Чернышевский, рассказывает автор, был сыном «добрейшего протоиерея» (но когда и где родился, не сказано), окончил семинарию, а когда его отец, прожив святую жизнь, вдохновившую даже Некрасова, умер, мать отправила молодого человека учиться в Петербург, где он сразу, чуть ли не на вокзале, сблизился с тогдашними «властителями дум», как их звали, Писаревым и Белинским. Юноша поступил в университет, занимался техническими изобретениями, много работал и имел первое романтическое приключение с Любовью Егоровной Лобачевской, заразившей его любовью к искусству. После одного столкновения на романтической почве с каким-то офицером в Павловске он, однако, принужден вернуться в Саратов, где делает предложение своей будущей невесте, на которой вскоре и женится.

Он возвращается в Москву, занимается философией, участвует в журналах, много пишет (роман «Что нам делать»), дружит с выдающимися писателями своего времени. Постепенно его затягивает революционная работа, и после одного бурного собрания, где он выступает совместно с Добролюбовым и известным профессором Павловым, тогда еще совсем молодым человеком, Чернышевский принужден уехать за границу. Некоторое время он живет в Лондоне, сотрудничая с Герценом, но затем возвращается в Россию и сразу арестован. Обвиненный в подготовке покушения на Александра Второго, Чернышевский приговорен к смерти и публично казнен.

Вот вкратце история жизни Чернышевского, и все обстояло бы отлично, если б автор не нашел нужным снабдить свой рассказ о ней множеством ненужных подробностей, затемняющих смысл, и всякими длинными отступлениями на самые разнообразные темы. А хуже всего то, что, описав сцену повешения и покончив со своим героем, он этим не удовлетворяется и на протяжении еще многих неудобочитаемых страниц рассуждает о том, что было бы, если бы, – что, если бы Чернышевский, например, был не казнен, а сослан в Сибирь, как Достоевский.

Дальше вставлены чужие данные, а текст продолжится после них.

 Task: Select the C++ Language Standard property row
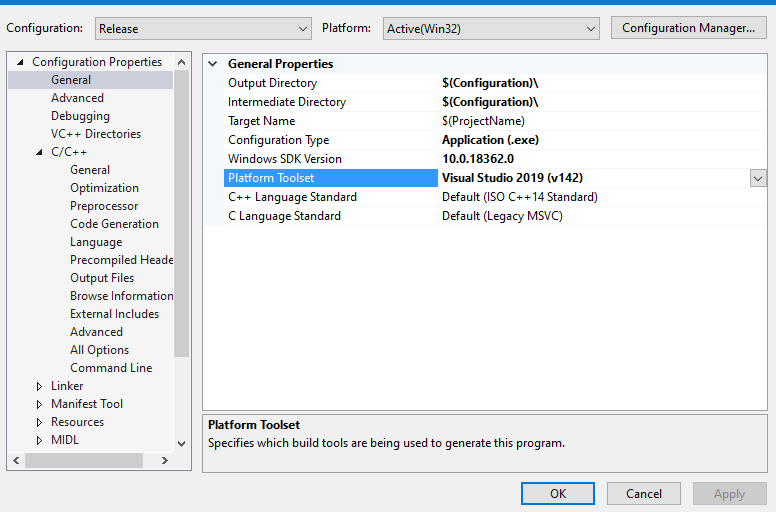(x=292, y=197)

Автор пишет на языке, имеющем мало общего с русским. Он любит выдумывать слова. Он любит длинные запутанные фразы, как например: «Их сортирует (?) судьба в предвидении (!!) нужд биографа», или вкладывает в уста действующих лиц торжественные, но не совсем грамотные сентенции, вроде: «Поэт сам избирает предметы для своих песен, толпа не имеет права управлять его вдохновением»».

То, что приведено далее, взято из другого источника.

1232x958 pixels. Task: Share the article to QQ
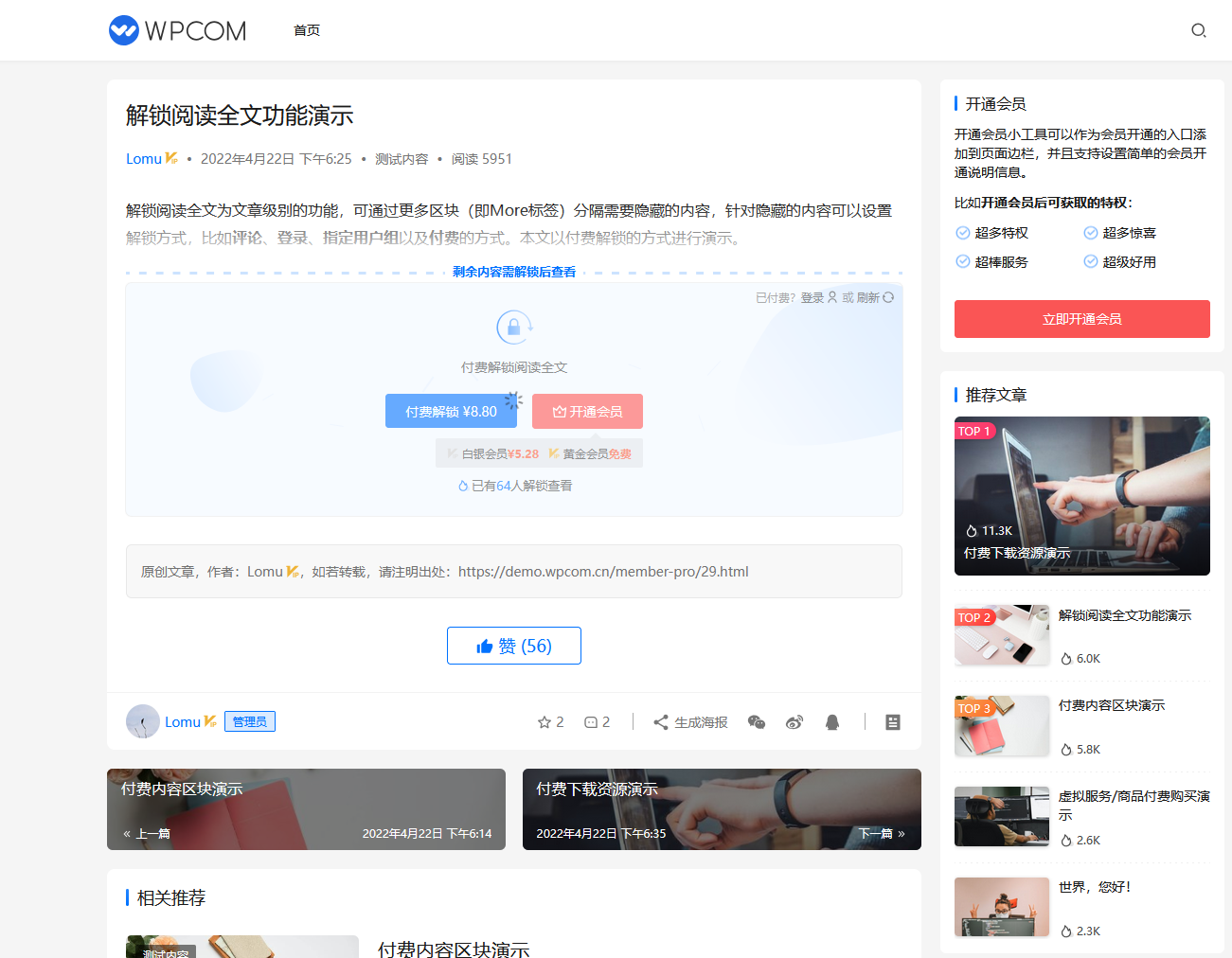[832, 722]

Почти одновременно с этой увеселительной рецензией появился отзыв Христофора Мортуса (Париж), – так возмутивший Зину, что с тех пор у нее таращились глаза и напрягались ноздри всякий раз, как упоминалось это имя.

«Говоря о новом молодом авторе, – (тихо писал Мортус), – обыкновенно испытываешь чувство некоторой неловкости: не собьешь ли его, не повредишь ли ему слишком «скользящим» замечанием? Мне кажется, что в этом случае бояться нет основания. Годунов-Чердынцев новичок, правда, но новичок крайне самоуверенный, и сбить его, вероятно, нелегко. Не знаю, предвещает ли какие-либо дальнейшие «достижения» только что вышедшая книга, но если это начало, то его нельзя признать утешительным.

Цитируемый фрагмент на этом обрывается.